There was unanimous consensus across the panel that the federally-mandated 811, or Call Before You Dig, program was necessary to avoid further excavation accidents where projects that require digging accidentally rupture underground pipelines. Excavation projects, typically when homeowners or contractors break ground on private property, are a leading cause of pipeline accidents involving death or injury, said Quarterman.
According to the program's Web site, even homeowners building a deck should call the number to identify any utility lines running underneath their property and have them marked before breaking ground.
"Since the Call 811 campaign was launched, there has been approximately a 40 percent reduction in safety-related incidents," said Rocco D’Alessandro, executive vice president of operations for Nicor Gas.
D'Alessandro, Weimar, and Tim Felt, president and chief executive officer for the Colonial Pipeline Company, all called for PHMSA and Congress to compel states to reduce the exemptions to the 811 campaign and penalize violators.
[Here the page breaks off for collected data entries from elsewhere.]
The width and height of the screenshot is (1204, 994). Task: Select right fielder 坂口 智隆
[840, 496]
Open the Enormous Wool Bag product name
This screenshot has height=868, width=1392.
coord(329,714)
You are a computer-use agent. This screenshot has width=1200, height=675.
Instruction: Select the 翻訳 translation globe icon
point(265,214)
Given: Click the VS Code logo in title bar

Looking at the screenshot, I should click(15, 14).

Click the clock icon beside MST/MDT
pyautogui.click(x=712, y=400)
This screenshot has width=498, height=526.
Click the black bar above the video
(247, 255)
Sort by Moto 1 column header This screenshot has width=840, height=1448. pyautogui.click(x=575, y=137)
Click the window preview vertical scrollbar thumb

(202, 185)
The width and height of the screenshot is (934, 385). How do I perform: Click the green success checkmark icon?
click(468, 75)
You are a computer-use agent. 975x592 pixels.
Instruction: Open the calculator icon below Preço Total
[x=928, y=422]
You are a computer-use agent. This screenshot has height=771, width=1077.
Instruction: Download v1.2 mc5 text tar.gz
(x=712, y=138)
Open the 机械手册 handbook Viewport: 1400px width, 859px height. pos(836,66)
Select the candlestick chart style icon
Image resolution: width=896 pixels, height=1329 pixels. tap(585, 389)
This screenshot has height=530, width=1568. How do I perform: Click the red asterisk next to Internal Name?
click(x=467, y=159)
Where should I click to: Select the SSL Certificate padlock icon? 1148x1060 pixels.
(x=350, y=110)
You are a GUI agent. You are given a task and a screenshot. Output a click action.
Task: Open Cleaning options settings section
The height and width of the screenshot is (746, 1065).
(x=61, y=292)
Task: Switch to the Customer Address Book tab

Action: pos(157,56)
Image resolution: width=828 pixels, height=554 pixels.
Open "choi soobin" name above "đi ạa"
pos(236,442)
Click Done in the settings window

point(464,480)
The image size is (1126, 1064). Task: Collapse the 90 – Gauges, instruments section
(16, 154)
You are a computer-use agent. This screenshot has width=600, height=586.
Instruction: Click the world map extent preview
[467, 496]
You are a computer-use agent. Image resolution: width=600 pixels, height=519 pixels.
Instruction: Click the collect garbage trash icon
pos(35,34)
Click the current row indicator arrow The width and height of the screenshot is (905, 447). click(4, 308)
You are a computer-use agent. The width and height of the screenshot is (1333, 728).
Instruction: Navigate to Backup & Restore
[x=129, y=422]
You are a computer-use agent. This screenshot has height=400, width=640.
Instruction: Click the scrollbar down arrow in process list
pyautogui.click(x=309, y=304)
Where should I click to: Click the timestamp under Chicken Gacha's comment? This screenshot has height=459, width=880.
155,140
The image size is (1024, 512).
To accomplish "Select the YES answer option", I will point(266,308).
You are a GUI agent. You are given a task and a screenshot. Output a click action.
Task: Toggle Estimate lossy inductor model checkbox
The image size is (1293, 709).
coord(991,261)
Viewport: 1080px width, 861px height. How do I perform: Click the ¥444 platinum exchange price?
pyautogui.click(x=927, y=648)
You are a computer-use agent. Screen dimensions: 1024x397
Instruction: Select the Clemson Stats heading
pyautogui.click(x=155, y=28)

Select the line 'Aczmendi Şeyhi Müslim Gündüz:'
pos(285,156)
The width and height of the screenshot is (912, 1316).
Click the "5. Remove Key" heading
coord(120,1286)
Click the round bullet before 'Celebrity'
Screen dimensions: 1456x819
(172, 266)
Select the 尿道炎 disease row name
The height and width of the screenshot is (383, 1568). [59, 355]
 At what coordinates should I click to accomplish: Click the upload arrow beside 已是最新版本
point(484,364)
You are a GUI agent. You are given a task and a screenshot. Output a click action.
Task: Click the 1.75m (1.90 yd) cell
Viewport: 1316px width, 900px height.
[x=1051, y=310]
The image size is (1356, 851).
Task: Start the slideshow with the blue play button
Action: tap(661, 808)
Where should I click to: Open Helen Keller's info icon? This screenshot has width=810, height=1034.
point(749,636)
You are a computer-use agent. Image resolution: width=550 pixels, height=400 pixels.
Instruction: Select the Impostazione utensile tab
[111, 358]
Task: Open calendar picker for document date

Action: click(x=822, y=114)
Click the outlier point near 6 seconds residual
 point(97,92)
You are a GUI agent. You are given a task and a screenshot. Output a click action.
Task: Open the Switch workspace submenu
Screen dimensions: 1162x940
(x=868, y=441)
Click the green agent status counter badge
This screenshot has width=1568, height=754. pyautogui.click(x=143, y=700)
"Many states have exemptions to their damage prevention 'one call' rules for a variety of stakeholders including municipalities, state transportation departments, railroads, farmers, and property owners," Weimar said in his statement for the record. "We believe such exemptions, except in cases of emergencies, are unwarranted for municipalities, state transportations departments, and the railroads, and urge both Congress and PHMSA to make it clear that these types of exemptions are not acceptable in an effective damage prevention program."
Weimar also called on Congress to mandate pipeline operators to extend installation of excess flow valves to multi-family and commercial properties when appropriate.
D'Alessandro, however, believes the single-family home requirement is enough.
"Due to the inherent uncertainties and complexities associated with service lines to multiplefamily dwellings, commercial and industrial customers, however, it is inadvisable to attempt mandatory nation-wide installation of EFVs beyond the single-family residential class," he said in his statement.